All lines of the entries with "prnt" in them must be listed.

* **Data records**:
....................

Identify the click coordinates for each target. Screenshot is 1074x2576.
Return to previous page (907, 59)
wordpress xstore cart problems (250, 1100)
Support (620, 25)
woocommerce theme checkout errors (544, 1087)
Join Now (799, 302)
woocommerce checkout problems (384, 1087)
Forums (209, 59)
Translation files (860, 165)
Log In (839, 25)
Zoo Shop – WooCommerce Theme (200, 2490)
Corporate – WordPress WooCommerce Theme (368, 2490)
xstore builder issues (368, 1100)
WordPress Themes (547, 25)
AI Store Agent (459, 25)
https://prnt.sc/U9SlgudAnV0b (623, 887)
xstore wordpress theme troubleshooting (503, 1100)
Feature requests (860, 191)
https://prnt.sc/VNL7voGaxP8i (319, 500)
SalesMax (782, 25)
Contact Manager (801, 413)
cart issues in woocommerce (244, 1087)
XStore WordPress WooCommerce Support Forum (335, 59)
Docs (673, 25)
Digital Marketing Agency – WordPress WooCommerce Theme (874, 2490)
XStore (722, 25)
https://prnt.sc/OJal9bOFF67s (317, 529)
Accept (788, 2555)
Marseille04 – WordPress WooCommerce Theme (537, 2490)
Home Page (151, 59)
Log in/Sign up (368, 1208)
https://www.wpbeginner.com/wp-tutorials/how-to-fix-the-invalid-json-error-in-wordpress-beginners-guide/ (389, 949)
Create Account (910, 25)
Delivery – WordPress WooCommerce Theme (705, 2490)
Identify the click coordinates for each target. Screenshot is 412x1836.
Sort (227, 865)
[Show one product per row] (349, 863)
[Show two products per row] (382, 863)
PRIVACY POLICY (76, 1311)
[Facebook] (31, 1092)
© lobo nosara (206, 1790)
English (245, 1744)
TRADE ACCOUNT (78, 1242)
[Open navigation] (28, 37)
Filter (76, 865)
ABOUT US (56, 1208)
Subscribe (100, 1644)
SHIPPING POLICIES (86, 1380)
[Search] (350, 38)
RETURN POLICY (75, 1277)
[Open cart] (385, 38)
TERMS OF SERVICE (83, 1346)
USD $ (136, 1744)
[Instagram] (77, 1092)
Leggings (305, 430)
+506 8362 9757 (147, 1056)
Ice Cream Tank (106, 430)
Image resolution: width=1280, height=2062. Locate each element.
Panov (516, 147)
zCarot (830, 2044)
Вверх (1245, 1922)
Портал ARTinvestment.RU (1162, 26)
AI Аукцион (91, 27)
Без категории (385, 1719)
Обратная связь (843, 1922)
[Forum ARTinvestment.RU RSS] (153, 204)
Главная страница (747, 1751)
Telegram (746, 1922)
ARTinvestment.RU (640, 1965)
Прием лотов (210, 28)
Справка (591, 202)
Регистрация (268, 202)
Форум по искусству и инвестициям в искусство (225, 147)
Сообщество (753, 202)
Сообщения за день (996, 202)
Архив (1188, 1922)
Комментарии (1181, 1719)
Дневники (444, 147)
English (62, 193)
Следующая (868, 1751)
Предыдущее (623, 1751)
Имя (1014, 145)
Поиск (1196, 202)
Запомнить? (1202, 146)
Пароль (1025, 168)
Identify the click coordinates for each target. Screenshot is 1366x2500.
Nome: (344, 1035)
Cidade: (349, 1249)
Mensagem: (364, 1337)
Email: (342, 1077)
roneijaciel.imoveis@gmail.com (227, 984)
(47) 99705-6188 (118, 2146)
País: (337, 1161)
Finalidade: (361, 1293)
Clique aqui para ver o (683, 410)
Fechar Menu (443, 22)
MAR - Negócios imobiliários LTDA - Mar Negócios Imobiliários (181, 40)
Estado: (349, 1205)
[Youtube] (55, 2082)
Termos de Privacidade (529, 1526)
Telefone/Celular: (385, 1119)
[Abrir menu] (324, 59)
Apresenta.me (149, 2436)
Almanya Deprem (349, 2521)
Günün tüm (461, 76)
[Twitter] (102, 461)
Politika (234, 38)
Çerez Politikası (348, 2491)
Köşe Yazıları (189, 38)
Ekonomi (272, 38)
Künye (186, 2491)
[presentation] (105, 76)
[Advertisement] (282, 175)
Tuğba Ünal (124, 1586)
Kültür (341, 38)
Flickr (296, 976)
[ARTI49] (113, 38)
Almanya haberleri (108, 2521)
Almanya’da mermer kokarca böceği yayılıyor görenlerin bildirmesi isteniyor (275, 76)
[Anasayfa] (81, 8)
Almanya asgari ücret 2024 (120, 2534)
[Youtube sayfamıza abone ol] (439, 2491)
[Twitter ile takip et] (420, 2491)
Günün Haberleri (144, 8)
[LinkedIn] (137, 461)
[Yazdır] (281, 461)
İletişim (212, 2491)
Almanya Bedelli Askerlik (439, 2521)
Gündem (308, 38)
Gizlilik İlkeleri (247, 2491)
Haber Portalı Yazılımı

....................

* **Answer for this exercise**:
https://prnt.sc/U9SlgudAnV0b (623, 887)
https://prnt.sc/VNL7voGaxP8i (319, 500)
https://prnt.sc/OJal9bOFF67s (317, 529)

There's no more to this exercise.